Saved entries:
%%

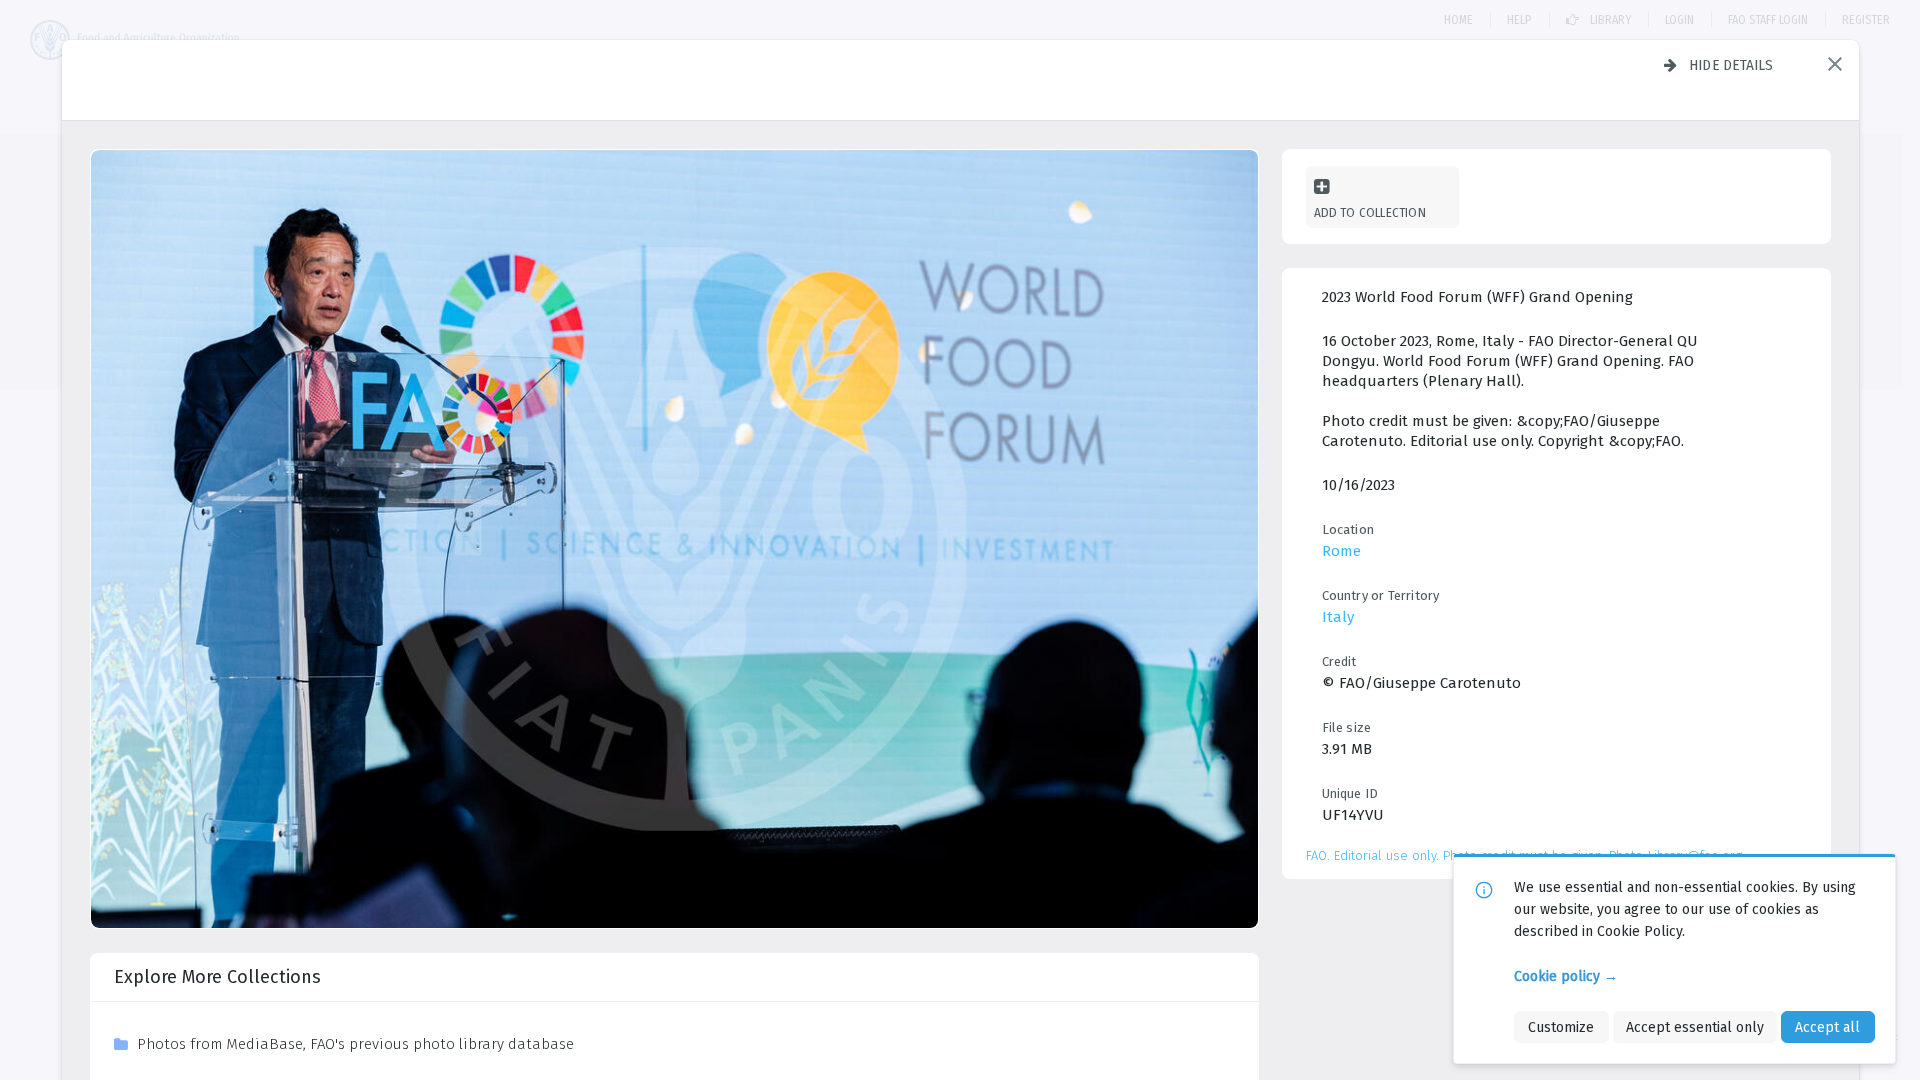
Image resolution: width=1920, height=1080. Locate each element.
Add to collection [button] (1370, 212)
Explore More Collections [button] (217, 977)
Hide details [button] (1731, 65)
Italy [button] (1338, 617)
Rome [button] (1341, 551)
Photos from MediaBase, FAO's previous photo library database (355, 1044)
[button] (1835, 64)
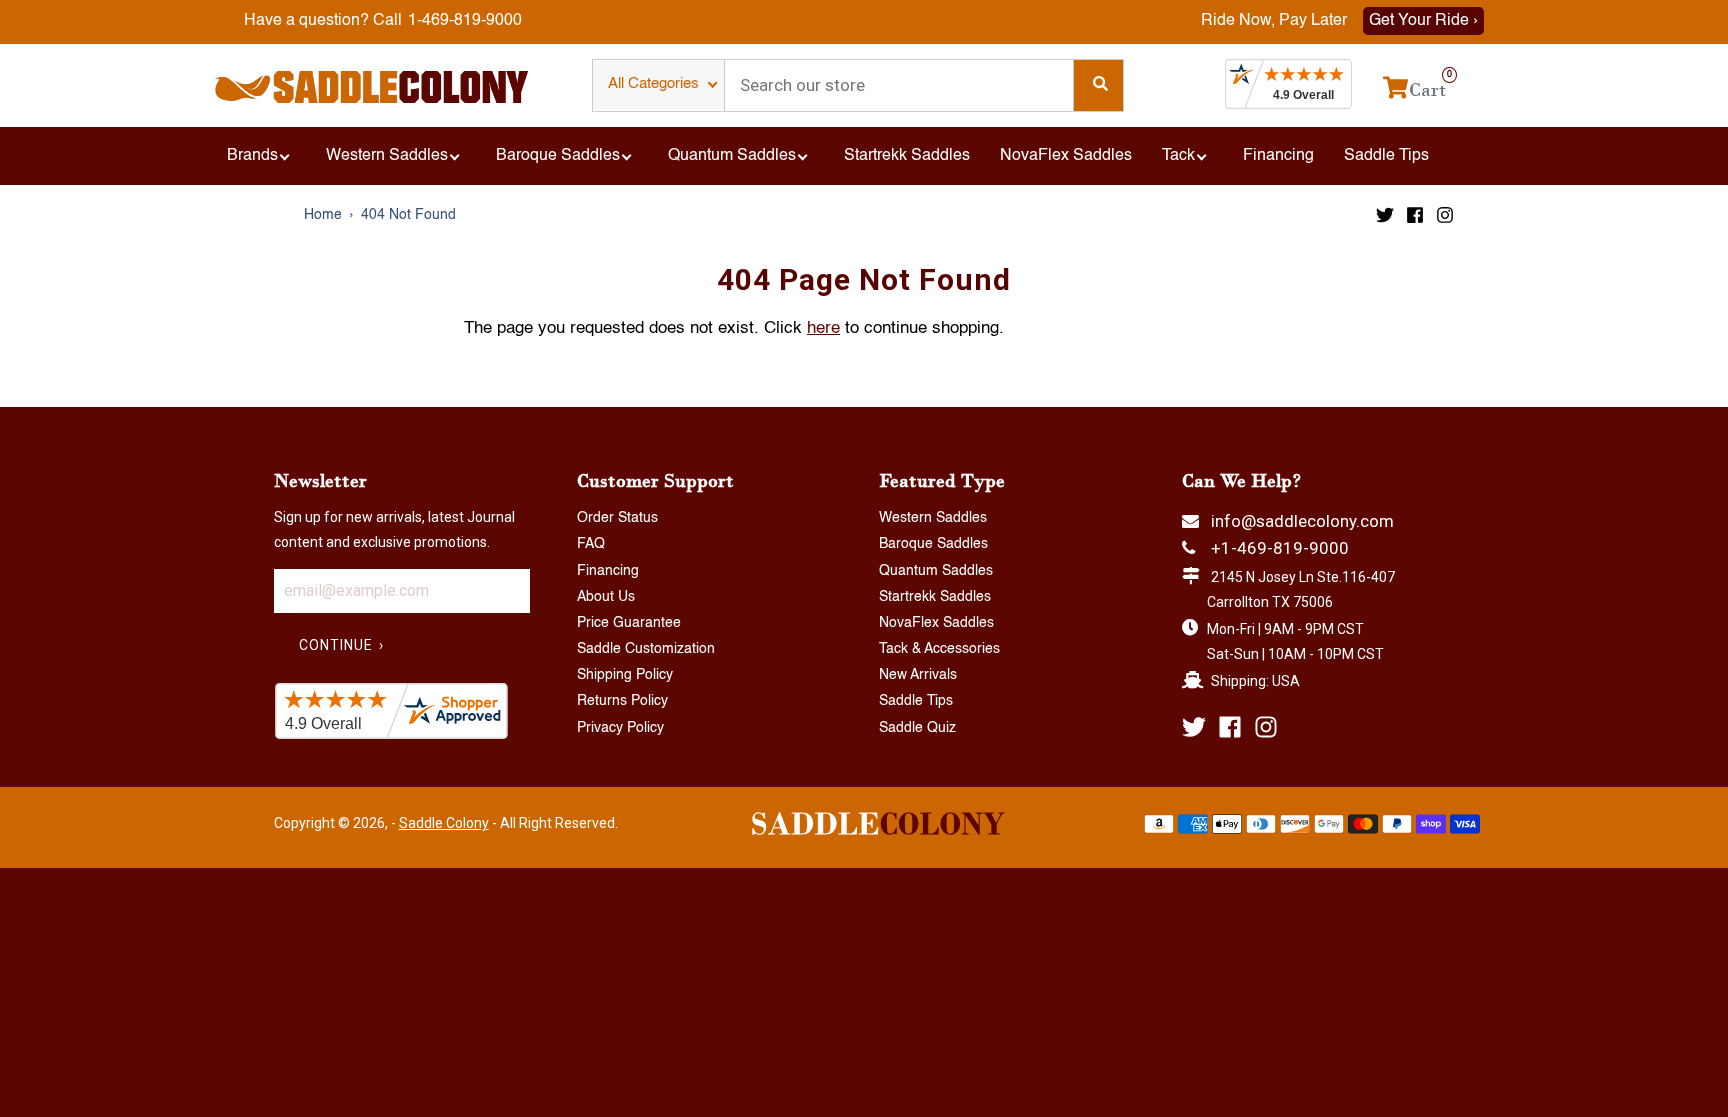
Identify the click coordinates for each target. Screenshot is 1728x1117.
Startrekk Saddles (935, 597)
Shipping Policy (625, 675)
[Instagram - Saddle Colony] (1445, 214)
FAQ (591, 544)
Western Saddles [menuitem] (387, 156)
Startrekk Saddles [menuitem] (907, 156)
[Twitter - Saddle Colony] (1385, 214)
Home (323, 215)
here (823, 328)
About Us (606, 597)
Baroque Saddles (933, 544)
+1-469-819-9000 (1280, 548)
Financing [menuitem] (1278, 156)
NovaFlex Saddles (936, 623)
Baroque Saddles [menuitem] (558, 156)
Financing (608, 571)
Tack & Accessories (939, 649)
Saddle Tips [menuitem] (1386, 156)
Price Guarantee (629, 623)
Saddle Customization (646, 649)
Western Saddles (933, 518)
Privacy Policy (620, 728)
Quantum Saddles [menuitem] (732, 156)
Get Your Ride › (1423, 21)
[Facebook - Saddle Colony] (1415, 214)
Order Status (617, 518)
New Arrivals (918, 675)
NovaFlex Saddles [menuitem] (1066, 156)
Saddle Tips (916, 701)
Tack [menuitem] (1178, 156)
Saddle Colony (444, 823)
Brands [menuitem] (252, 156)
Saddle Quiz (917, 728)
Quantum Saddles (936, 571)
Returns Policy (622, 701)
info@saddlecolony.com (1302, 521)
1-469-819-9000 (465, 21)
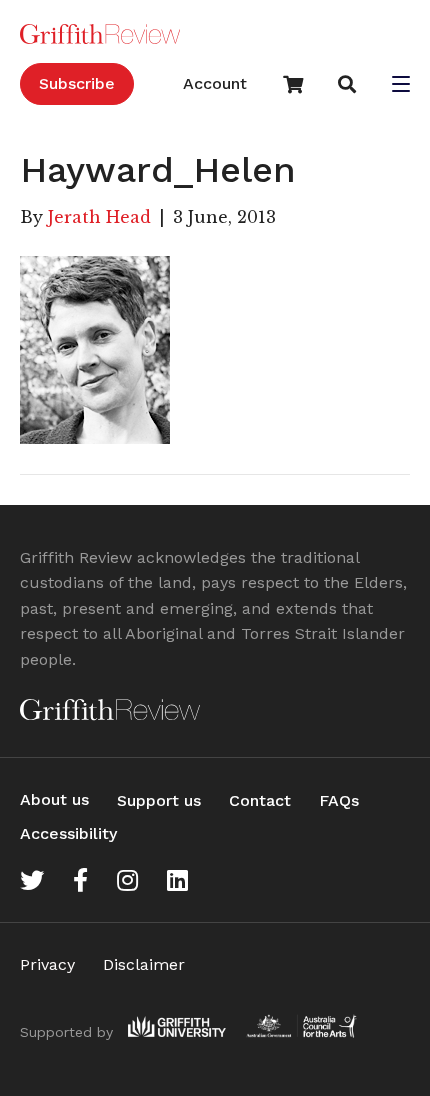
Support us (159, 800)
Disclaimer (144, 964)
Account (215, 83)
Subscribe (77, 83)
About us (54, 799)
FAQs (339, 800)
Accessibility (68, 833)
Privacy (47, 964)
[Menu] (401, 86)
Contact (260, 800)
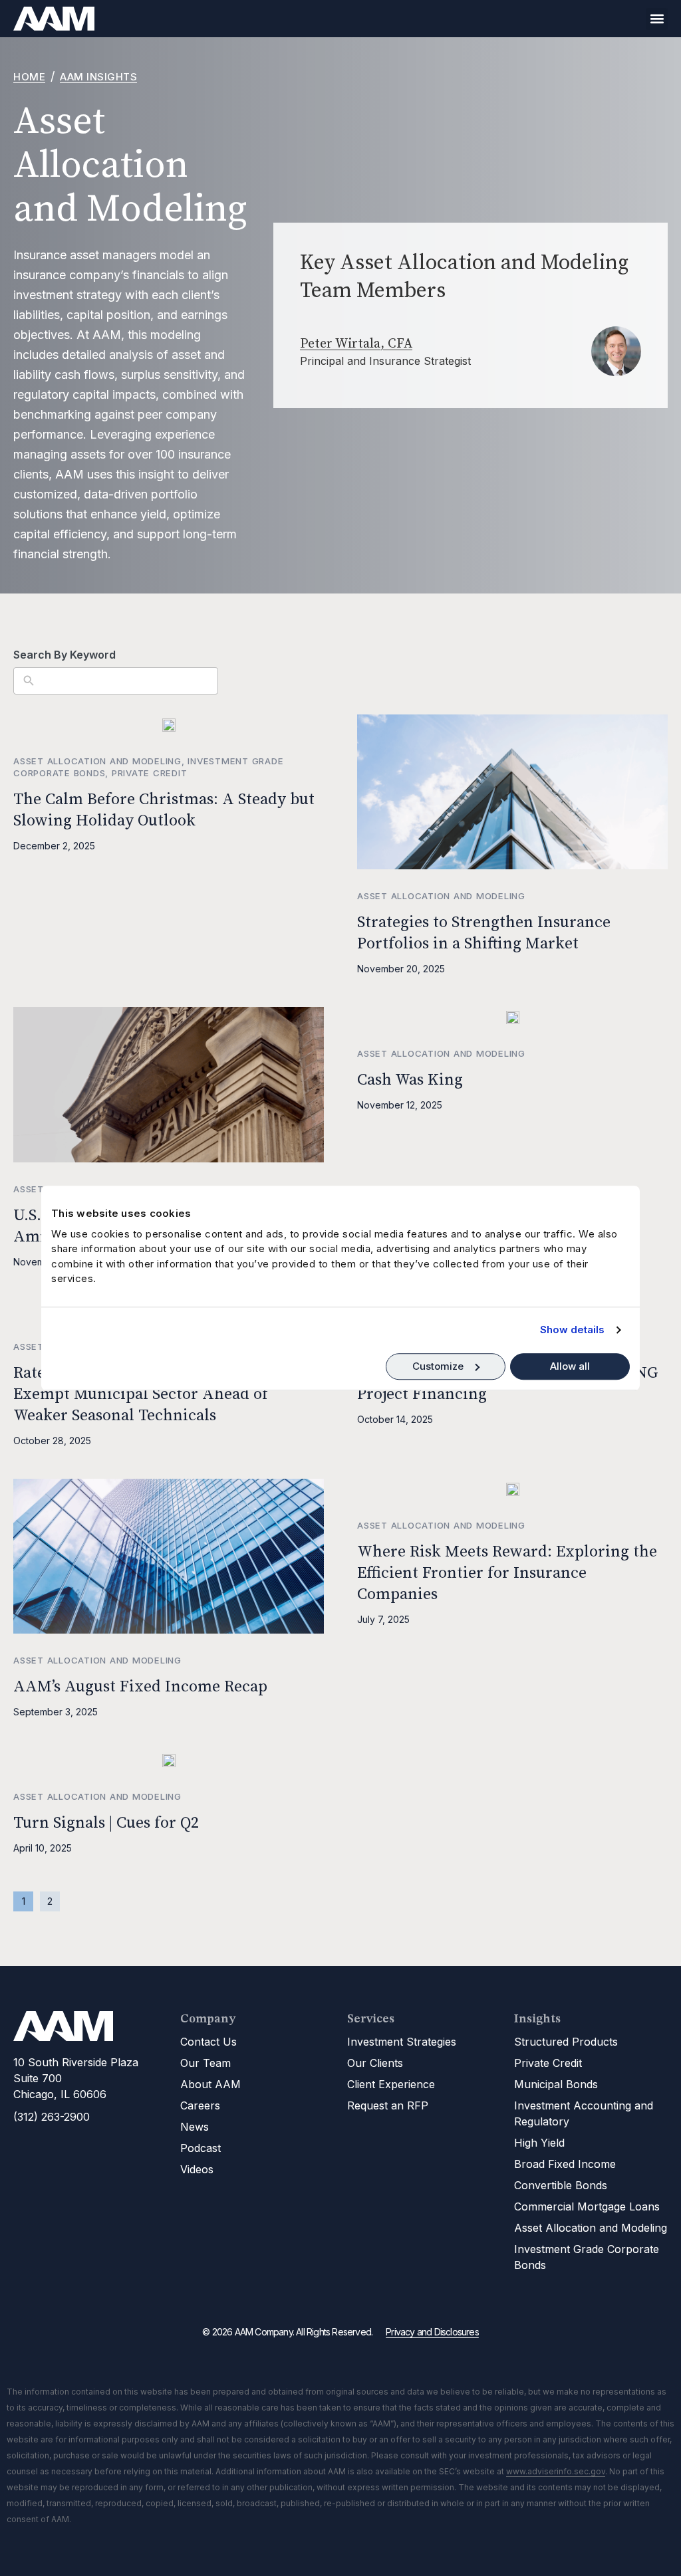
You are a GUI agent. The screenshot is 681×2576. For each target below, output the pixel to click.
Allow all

%%

Treating the line with "Western Saddles [menuitem] (387, 156)" as the last line to include, retype the records exactly from their first line, excluding pictures.

Image resolution: width=1920, height=1080. Locate each element.
Add to collection [button] (1370, 212)
Explore More Collections [button] (217, 977)
Hide details [button] (1731, 65)
Italy [button] (1338, 617)
Rome [button] (1341, 551)
Photos from MediaBase, FAO's previous photo library database (355, 1044)
[button] (1835, 64)
Identify the click coordinates for each target. Screenshot is 1728x1117.
Startrekk Saddles (935, 597)
Shipping Policy (625, 675)
[Instagram - Saddle Colony] (1445, 214)
FAQ (591, 544)
Western Saddles [menuitem] (387, 156)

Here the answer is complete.